Dyagilevo (also given as Dyagilevo, Ryazan Dyagilevo) is an air base in Ryazan Oblast, Russia, 3 km west of Ryazan. It serves as a training center for Russia's strategic bomber force.

The base is home to the 203rd Guards Orlovsky Independent Aircraft-refuelling Aviation Regiment with the Ilyushin Il-78/78M and the 49th Instructor Red Banner Heavy Bomber Aviation Regiment as part of the 43rd Guards Oryol Center for Combat Employment and Retraining of Long-Range Aviation Flight Personnel.

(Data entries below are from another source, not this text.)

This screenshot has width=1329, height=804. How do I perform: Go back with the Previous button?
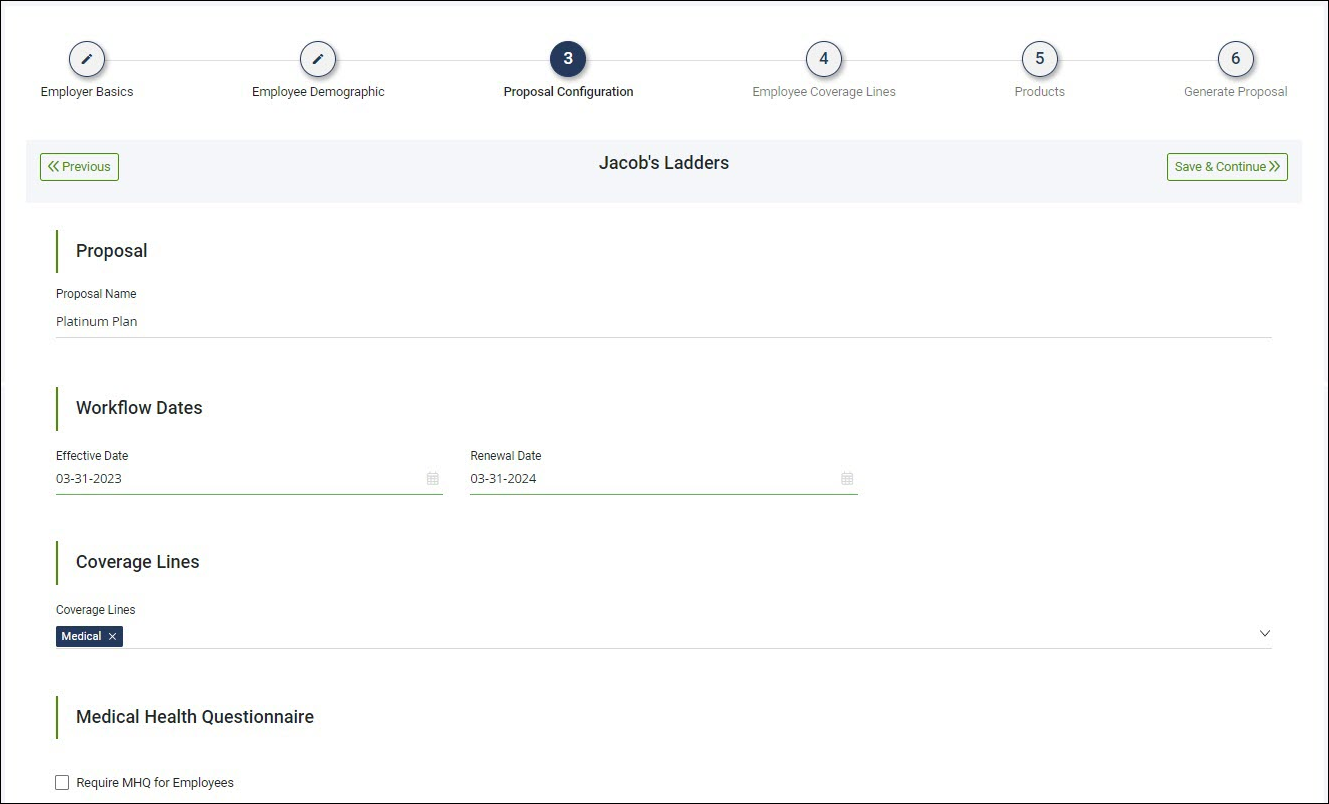click(78, 166)
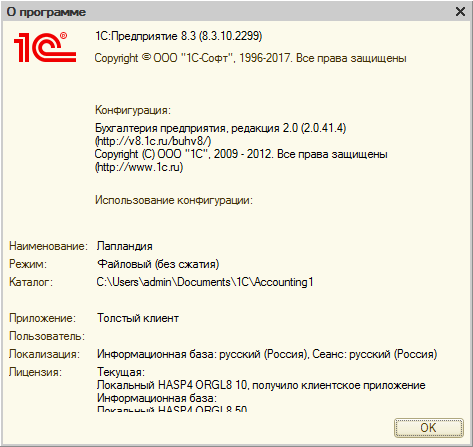Click the Лапландия infobase name
The image size is (473, 447).
(x=125, y=246)
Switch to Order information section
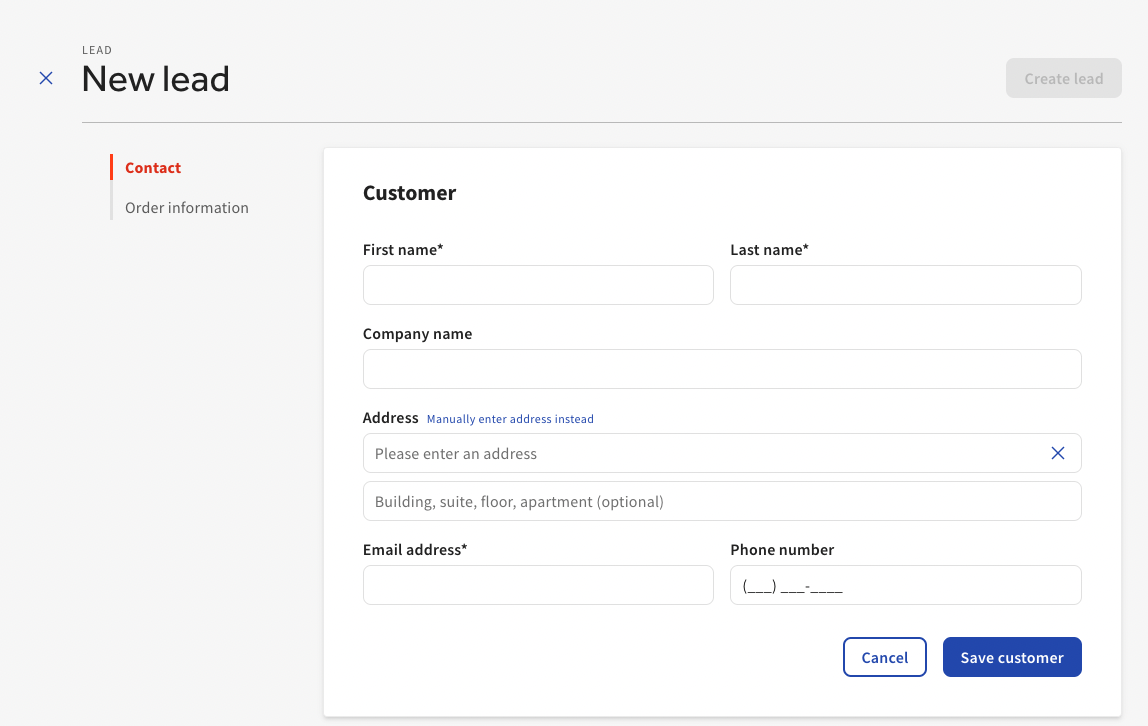This screenshot has height=726, width=1148. pyautogui.click(x=187, y=208)
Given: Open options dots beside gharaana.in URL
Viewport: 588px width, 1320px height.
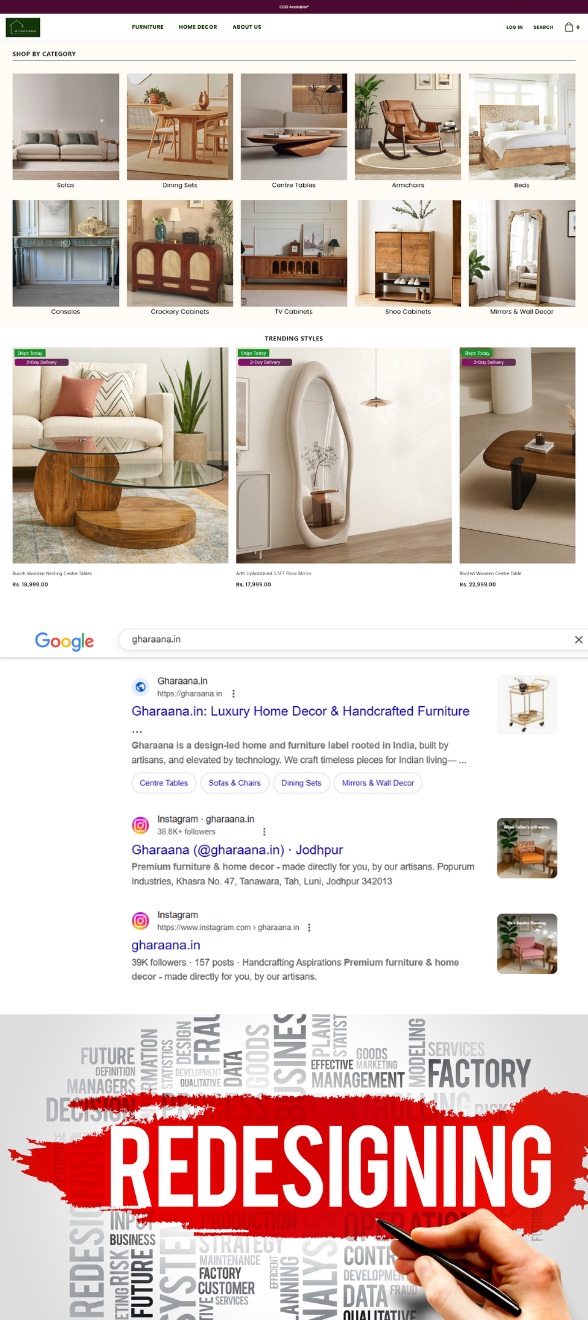Looking at the screenshot, I should click(x=233, y=693).
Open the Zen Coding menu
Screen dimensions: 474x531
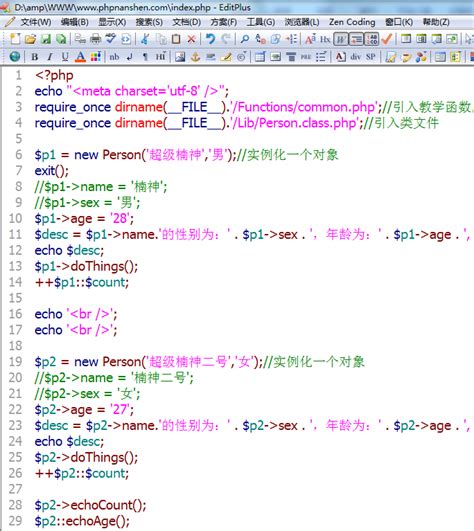point(352,22)
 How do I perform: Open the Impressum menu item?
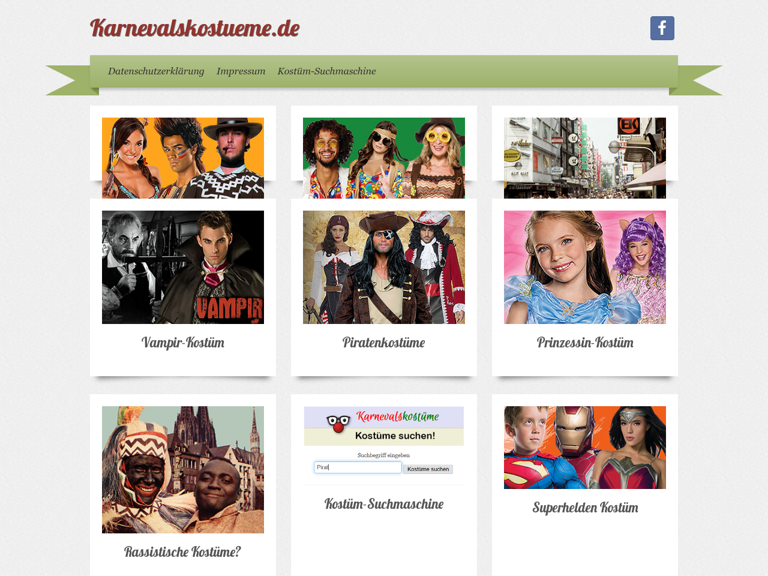(241, 71)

The Ryazan Museum of Long-Range Aviation is located on the base.

History
In 1955 it was one of only 6 Soviet bases capable of handling the Myasishchev M-4 bomber. In 1967 it had 7 Tupolev Tu-22s used for training. In 1973 it received 2 Tupolev Tu-22M (NATO: Backfire) aircraft. It was also home to 43 TsBPiPLS (43rd Center for Combat Application and Training of Air Crew) which included the Tu-22M, Tupolev Tu-95MS (NATO: Bear), and Tupolev Tu-134UBL (NATO: Crusty) trainer. In 1985 the 49 TBAP (49th Heavy Bomber Aviation Regiment) arrived at Dyagilevo, flying Tu-22M and Tu-95 aircraft and eventually converting into an ITBAP (training regiment). The 49th Regiment was part of the 43rd Centre, and eventually disbanded in 1997.

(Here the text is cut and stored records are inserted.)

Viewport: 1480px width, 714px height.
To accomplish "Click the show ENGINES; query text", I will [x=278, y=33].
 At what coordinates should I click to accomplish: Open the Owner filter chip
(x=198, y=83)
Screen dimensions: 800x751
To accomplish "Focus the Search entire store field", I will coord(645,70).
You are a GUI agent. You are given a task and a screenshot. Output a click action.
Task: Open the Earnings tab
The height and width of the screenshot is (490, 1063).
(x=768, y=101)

By 1994 it received 24 Tu-95K (Bear-G) bombers for decommissioning under the START II treaty.  A number of Tu-16, Tu-22, and M-4 aircraft are mothballed here.

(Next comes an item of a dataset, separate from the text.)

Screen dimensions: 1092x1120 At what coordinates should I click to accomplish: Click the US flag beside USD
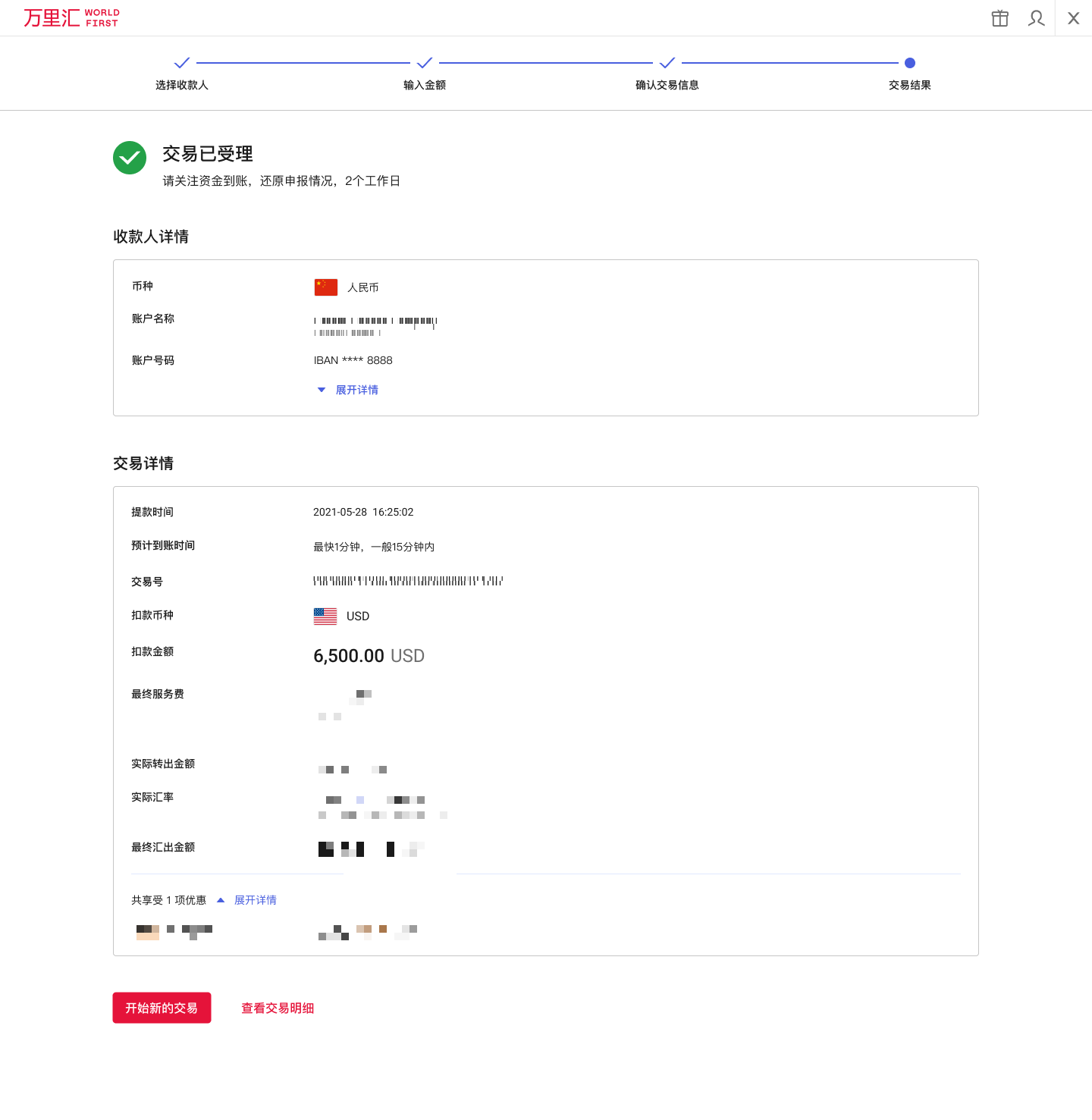tap(325, 616)
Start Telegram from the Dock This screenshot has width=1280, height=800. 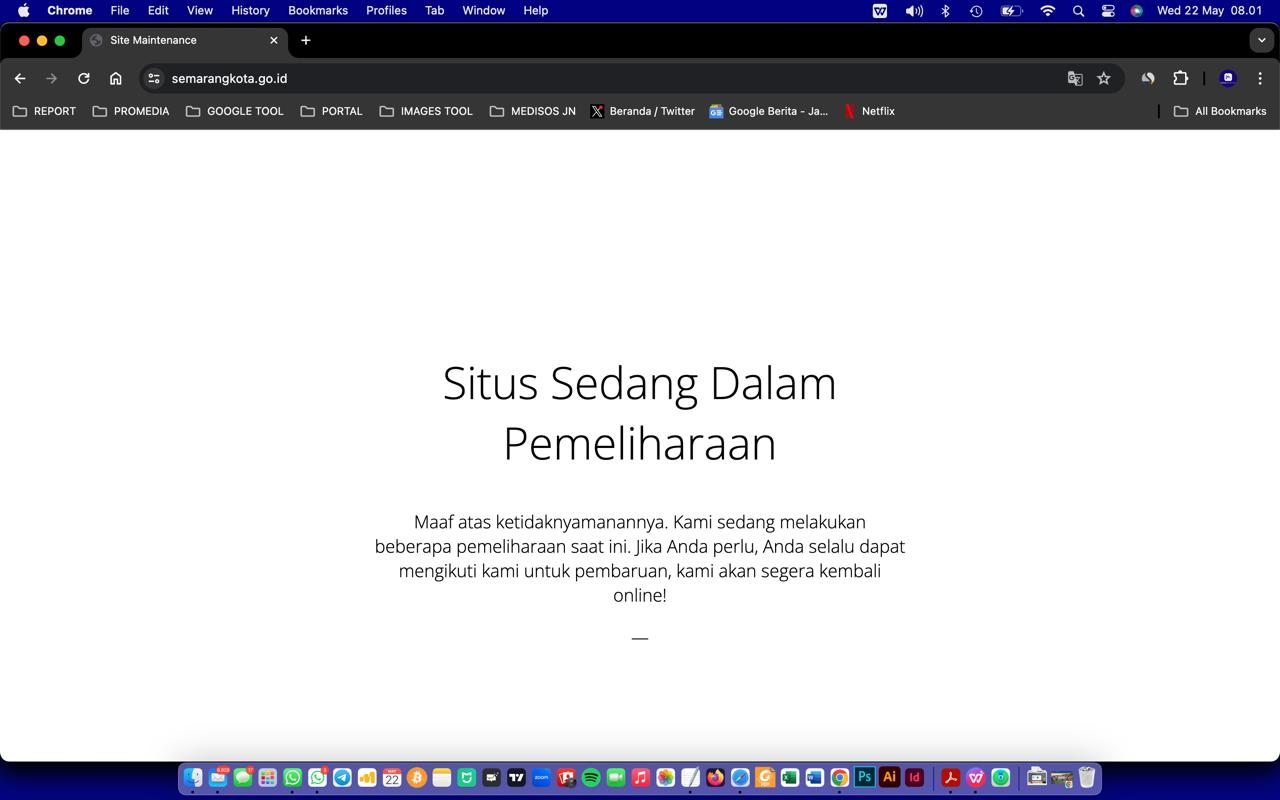click(341, 777)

As of 2009, the ww2.dk website reported that three units were active at the airbase.
 1st Instructor Heavy Bomber Aviation Squadron (Tu-22M3 and Tu-134)
 2nd Instructor Heavy Bomber Aviation Squadron (Tu-95MS and An-26)
43rd Guards Orlovskiy Center for Combat Employment and Retraining of Personnel

Air Power Review reported in 2004 that the 203rd Independent Orel Air Regiment of Guards (Air Tankers) operating Il-78 and Il-78M was stationed at the base. Formed 6 July 1941 at Monino near Moscow as the 412th Aviation Regiment, with TB-7 (Pe-8) heavy bombers. Renamed 432nd AP several weeks later. Renamed 25th AP DD of Guards 19 September 1943. 1230th AP (SZ) renamed 203rd OAP (SZ) 1 December 1994.

On 5 December 2022, the base was attacked by Ukrainian drones which damaged a Tu-22M3 bomber and destroyed a fuel truck; three personnel were killed and five injured. The Engels Air Force Base was also raided on the same night. On 14 December, a Shahed-136 drone that exploded in Kyiv apartment building had “For Ryazan“ written on it in Russian.